Dorman makes an aftermarket kit with aluminum Y-pipe, but the hose and hose clamps in the kit are junk and if you go that route you should plan to replace those with good hose & hose clamps. Apparently Dorman also sells just the aluminum Y without a kit, which might be a better option. The Dorman parts with the aluminum Y have an "HP" suffix in the part number. If no HP, it will be the plastic Ys.

Member on these forums gzukoff (ebayer newyorkbuyer) sells both the Dorman kit and the aluminum Y that he has fabricated, which might be the best option and what I would buy if I had to do it over again: https://www.ebay.com/sch/newyorkbuyer/m.html?item=303136494170&oid=292998924433&rt=nc&_trksid=p2047675.l2562

If you search gzukoff you can probably find the 20 or 30 page thread on this topic.

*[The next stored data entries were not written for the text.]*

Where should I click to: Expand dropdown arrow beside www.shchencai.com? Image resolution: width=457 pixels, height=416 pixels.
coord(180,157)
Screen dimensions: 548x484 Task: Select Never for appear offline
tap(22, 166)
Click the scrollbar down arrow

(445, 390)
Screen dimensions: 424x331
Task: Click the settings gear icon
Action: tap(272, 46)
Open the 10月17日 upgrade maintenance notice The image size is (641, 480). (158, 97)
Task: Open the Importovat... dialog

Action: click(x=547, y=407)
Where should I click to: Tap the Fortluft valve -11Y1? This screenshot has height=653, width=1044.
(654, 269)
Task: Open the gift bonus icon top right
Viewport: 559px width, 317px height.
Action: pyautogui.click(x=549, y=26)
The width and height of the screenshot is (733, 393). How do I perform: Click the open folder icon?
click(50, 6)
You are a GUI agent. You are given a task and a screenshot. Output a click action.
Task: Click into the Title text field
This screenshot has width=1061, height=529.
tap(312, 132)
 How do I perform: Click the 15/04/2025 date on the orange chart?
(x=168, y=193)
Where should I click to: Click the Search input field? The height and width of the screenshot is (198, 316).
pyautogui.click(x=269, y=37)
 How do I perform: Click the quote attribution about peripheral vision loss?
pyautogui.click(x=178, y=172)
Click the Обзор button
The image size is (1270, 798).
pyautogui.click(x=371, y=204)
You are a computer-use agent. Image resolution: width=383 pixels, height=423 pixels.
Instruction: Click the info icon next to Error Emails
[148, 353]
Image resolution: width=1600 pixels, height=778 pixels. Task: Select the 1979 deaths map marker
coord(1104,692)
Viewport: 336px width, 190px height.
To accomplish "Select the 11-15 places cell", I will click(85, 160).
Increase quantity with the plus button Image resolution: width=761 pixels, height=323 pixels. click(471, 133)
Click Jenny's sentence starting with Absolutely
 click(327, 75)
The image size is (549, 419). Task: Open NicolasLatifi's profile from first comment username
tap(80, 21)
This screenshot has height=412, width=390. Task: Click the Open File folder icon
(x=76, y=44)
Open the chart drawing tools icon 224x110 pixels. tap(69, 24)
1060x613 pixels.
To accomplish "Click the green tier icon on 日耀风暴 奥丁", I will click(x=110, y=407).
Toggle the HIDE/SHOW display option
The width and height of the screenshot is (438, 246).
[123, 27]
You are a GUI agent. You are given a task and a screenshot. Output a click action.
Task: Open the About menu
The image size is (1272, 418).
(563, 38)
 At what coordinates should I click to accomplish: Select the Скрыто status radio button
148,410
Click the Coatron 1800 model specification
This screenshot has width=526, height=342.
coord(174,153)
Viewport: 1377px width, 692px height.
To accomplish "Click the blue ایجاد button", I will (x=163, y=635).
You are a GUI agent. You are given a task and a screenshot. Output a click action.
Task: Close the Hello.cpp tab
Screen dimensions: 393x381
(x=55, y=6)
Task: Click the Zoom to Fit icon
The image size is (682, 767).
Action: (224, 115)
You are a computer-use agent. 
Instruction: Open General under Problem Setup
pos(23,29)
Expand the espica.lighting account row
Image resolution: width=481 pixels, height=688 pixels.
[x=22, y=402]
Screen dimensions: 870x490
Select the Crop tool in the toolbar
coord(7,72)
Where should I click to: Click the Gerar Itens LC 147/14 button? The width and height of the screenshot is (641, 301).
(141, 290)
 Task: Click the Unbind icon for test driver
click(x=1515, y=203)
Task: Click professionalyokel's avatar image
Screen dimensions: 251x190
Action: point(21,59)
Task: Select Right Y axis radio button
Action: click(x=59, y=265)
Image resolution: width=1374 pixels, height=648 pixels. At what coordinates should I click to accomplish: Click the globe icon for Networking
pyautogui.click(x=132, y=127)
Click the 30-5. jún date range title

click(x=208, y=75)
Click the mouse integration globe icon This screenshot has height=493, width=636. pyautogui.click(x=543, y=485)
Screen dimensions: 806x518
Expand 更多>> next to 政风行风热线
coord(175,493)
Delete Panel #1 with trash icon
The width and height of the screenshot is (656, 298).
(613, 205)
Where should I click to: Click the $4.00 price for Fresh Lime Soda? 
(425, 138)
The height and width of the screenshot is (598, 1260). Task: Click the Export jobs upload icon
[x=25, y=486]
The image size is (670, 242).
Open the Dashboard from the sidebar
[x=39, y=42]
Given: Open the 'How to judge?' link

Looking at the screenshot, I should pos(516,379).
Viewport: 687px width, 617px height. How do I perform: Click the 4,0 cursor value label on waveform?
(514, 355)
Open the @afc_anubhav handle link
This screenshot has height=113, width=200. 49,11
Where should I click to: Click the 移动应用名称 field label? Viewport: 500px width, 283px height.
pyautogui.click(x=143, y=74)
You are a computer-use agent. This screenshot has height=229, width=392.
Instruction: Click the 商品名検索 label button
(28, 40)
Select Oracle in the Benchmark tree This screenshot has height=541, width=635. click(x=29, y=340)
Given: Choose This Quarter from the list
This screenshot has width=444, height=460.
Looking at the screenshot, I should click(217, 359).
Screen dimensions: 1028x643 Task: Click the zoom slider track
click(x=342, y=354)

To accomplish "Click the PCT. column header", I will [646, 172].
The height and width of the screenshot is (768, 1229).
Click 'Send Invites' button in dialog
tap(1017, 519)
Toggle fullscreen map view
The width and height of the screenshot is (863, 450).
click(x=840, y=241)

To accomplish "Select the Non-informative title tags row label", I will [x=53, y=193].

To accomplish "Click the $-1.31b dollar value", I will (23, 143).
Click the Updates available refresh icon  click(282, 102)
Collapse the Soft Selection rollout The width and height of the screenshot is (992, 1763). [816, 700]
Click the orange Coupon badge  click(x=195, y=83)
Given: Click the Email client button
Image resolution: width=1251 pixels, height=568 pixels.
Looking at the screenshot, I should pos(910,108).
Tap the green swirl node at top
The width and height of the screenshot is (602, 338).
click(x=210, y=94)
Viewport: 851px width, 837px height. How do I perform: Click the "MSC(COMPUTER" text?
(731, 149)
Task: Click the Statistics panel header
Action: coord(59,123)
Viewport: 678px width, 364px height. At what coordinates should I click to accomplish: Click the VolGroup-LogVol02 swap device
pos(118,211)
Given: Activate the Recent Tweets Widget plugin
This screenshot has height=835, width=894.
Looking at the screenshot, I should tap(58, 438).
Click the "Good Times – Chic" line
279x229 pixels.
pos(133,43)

Leave it alone unless is leaking. Don't try to be proactive.
I agree generally with this, but would just add in my view that it's probably good idea to be proactive in the sense of having the aluminum replacement on hand for when the plastic one does crack/leak. Also, if one leaks and have to drain/refill/bleed coolant anyway to replace one of them, then if it were me I'd go ahead and do both at that time. But I agree no sense in replacing them before there is any leak at all. Reasonable minds can differ on that view of course.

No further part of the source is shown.